REQUIREMENTS
Render the lines of the records between the one containing "Select the Sprite1 cat thumbnail" and the one containing "Viewport: 406px width, 468px height.", inclusive, as a numbered list with blank lines omitted.

SUPPLIED DATA

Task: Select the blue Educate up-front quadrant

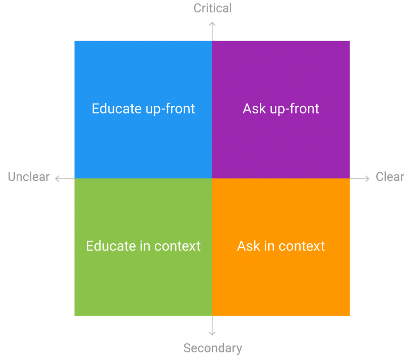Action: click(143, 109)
--
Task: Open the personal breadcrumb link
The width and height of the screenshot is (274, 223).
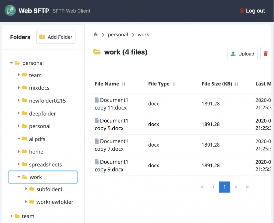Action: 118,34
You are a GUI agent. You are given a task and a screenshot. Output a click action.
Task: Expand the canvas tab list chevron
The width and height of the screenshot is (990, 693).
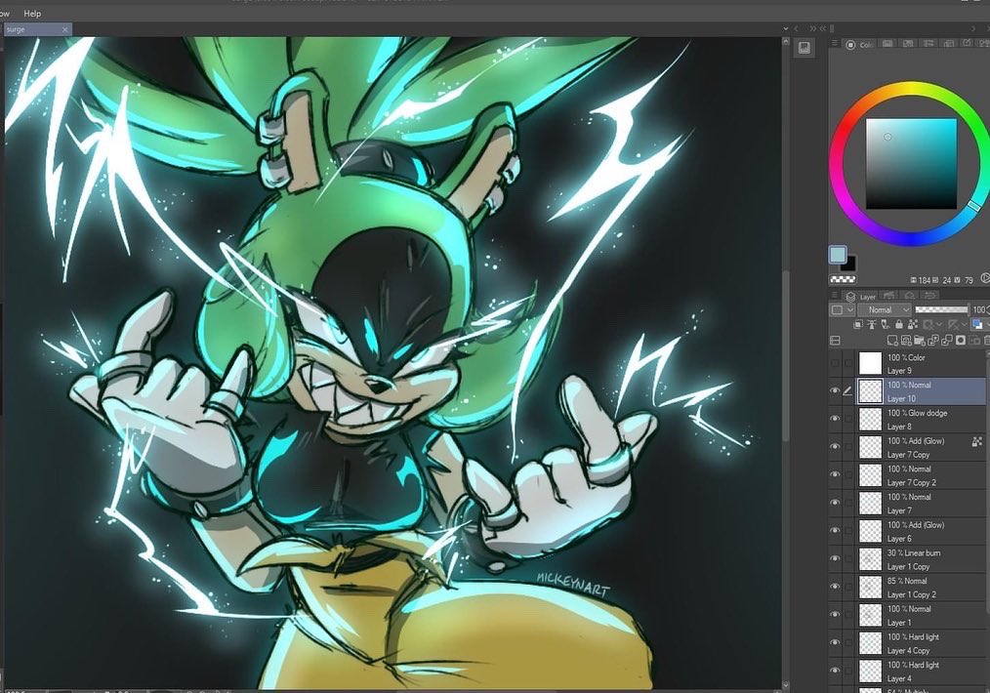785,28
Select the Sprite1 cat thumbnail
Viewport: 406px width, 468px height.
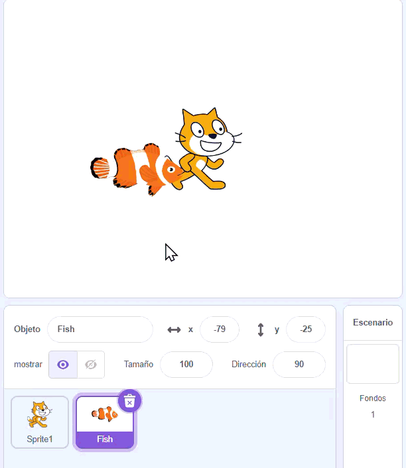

FULL OUTPUT
1. Select the Sprite1 cat thumbnail
2. Viewport: 406px width, 468px height.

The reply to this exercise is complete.